## Exercise prompt
Each line in the records below that has the word "will" should be copied.

## Information given
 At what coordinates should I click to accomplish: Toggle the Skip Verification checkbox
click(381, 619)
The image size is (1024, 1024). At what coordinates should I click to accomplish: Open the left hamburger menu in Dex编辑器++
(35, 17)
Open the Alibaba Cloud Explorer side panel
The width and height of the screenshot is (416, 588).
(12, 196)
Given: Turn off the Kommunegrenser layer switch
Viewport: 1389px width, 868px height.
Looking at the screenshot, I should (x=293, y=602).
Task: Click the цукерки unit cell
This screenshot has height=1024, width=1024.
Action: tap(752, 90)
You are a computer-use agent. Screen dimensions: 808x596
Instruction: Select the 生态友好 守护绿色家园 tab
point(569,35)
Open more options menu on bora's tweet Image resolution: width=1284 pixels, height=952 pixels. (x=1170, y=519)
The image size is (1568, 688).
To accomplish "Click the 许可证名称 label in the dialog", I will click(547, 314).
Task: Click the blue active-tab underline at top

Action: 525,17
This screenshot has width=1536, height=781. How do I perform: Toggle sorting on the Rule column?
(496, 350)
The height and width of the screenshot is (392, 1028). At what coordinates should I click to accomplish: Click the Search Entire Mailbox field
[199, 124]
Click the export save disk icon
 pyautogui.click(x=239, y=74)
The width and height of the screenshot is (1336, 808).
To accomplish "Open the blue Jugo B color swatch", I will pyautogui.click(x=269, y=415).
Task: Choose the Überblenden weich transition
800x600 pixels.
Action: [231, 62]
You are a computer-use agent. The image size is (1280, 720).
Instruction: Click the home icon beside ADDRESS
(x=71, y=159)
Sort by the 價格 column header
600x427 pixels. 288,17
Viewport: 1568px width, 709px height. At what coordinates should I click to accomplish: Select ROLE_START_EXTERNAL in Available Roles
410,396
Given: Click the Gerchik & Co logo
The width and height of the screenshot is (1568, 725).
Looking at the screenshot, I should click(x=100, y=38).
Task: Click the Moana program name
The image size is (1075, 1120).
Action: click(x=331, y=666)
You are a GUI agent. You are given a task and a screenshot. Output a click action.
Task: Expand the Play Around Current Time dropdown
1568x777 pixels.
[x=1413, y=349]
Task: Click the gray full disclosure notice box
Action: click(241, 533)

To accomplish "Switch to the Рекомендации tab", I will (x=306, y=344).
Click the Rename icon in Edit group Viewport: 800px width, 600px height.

## Reply
To accomplish "Click the 许可证名称 label in the dialog", I will click(547, 314).
To accomplish "Open the blue Jugo B color swatch", I will pyautogui.click(x=269, y=415).
To accomplish "Switch to the Рекомендации tab", I will (x=306, y=344).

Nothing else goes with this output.